There’s A Reason Why Some People Can’t Stand Cilantro
You either love or hate cilantro. There really is no in between with this dominant herb. People who love cilantro can’t seem to get enough of it and see it as the ultimate fresh ingredient to brighten up any dish. On the other hand, if you hate cilantro, chances are you’ve experienced that soapy aftertaste that can overpower a taco, ruin an entire meal or even cause your stomach to turn. It turns out that genetics might play a role in whether you love or hate cilantro.
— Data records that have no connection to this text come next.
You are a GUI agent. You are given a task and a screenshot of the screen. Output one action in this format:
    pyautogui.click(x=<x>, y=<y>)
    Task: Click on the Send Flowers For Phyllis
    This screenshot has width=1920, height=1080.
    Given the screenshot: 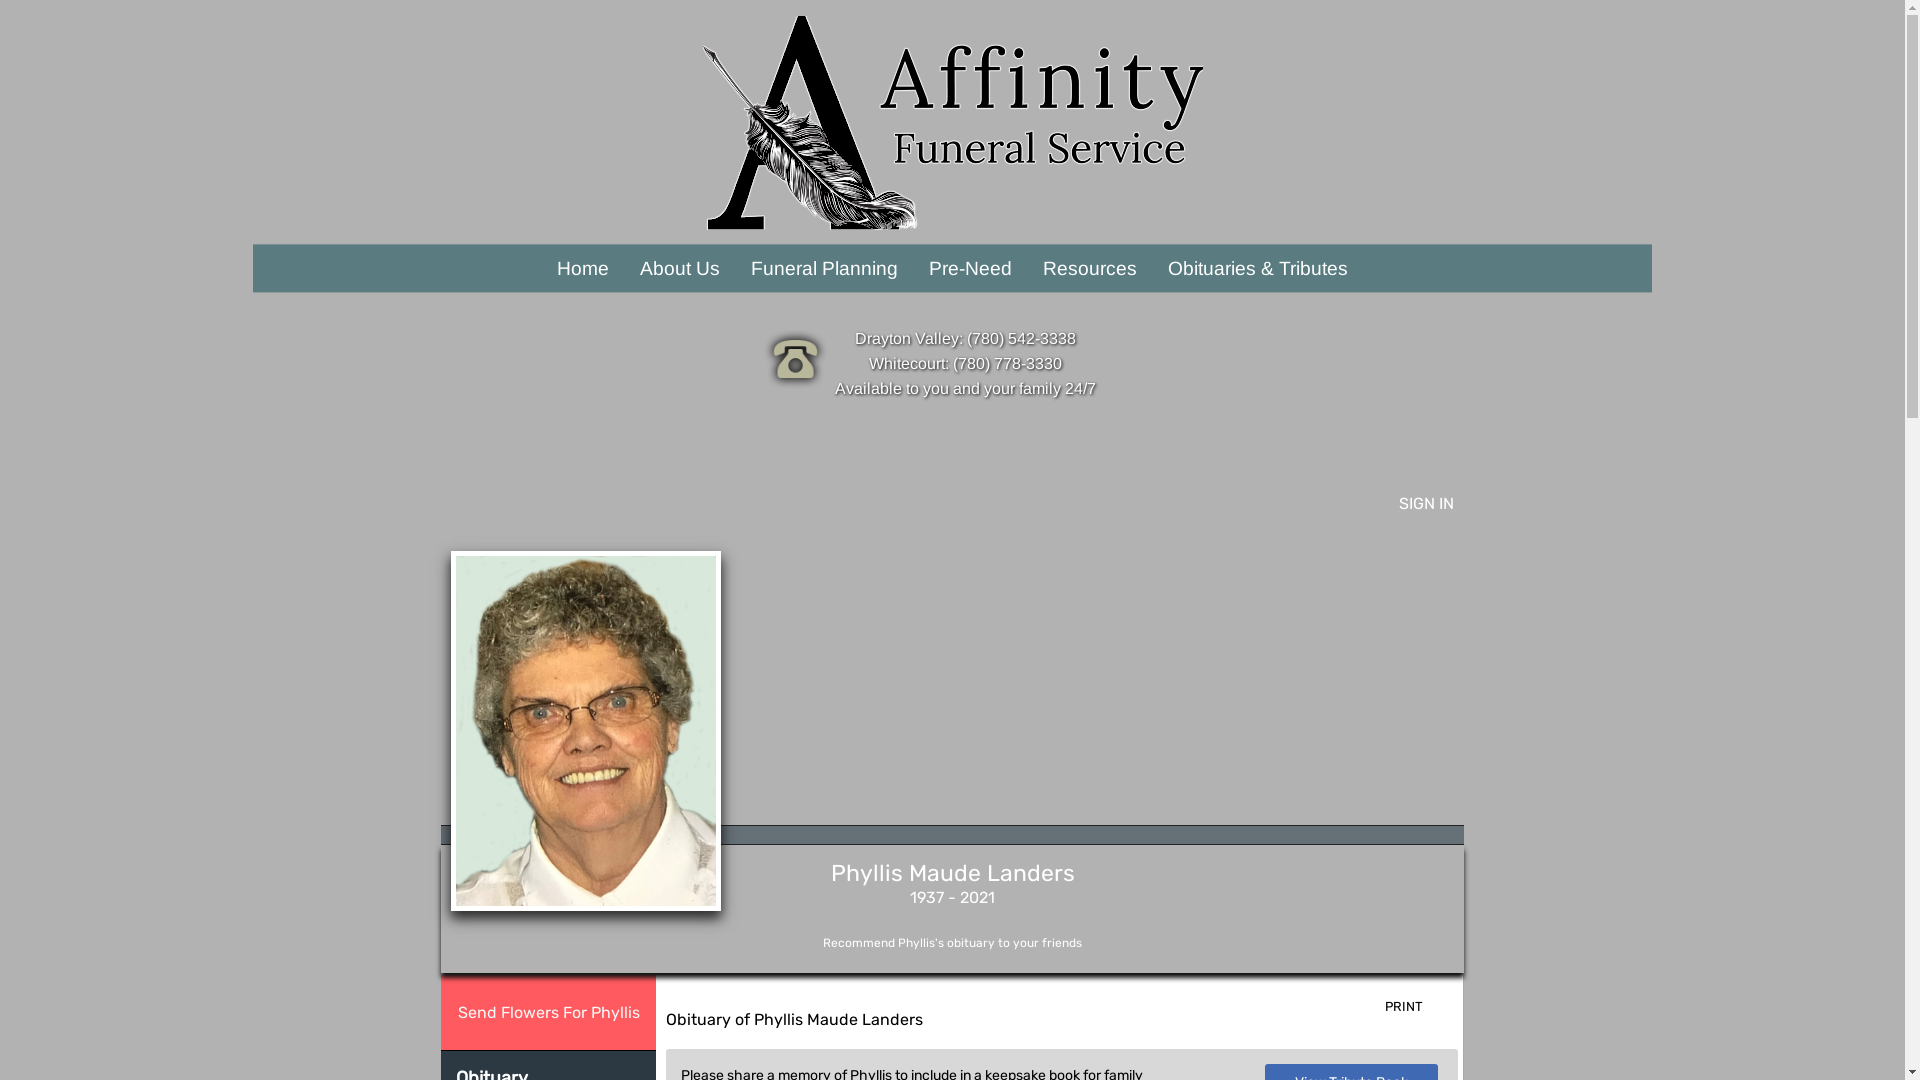 What is the action you would take?
    pyautogui.click(x=548, y=1012)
In an episode of SciShow, a YouTube show that investigates scientific subjects meant to defy our expectations, host Hank Green explores the cilantro debacle. Research by the genetics firm 23andMe, which analyzed the genomes of about 30,000 people, found that people who dislike cilantro might all share a specific group of olfactory receptor genes. These genes, known as OR6A2, can strongly sense the smell of aldehyde chemicals, which are found in both cilantro and soap.
Cilantro is the leafy green part of the herb coriander, which can be used in both seed and root form when it comes to cooking. Commonly used in cuisines throughout Asia, Central and South America, cilantro and coriander each lend a completely different taste. While the cilantro study found that genes can play a significant role, taste preferences could be equally as much about nurture as they are nature. It’s also about what and how much you’ve been exposed to it throughout your whole life.
There’s also a difference in taste between cooked and fresh cilantro. If you add a few sprigs during the cooking process, cilantro could lose some of its strength from the heat. It’s possible that some people might hate cilantro growing up and then one day they grow to love the bright green stuff. At least now you know that if you hate cilantro, there’s scientific proof that you’re not so weird after all.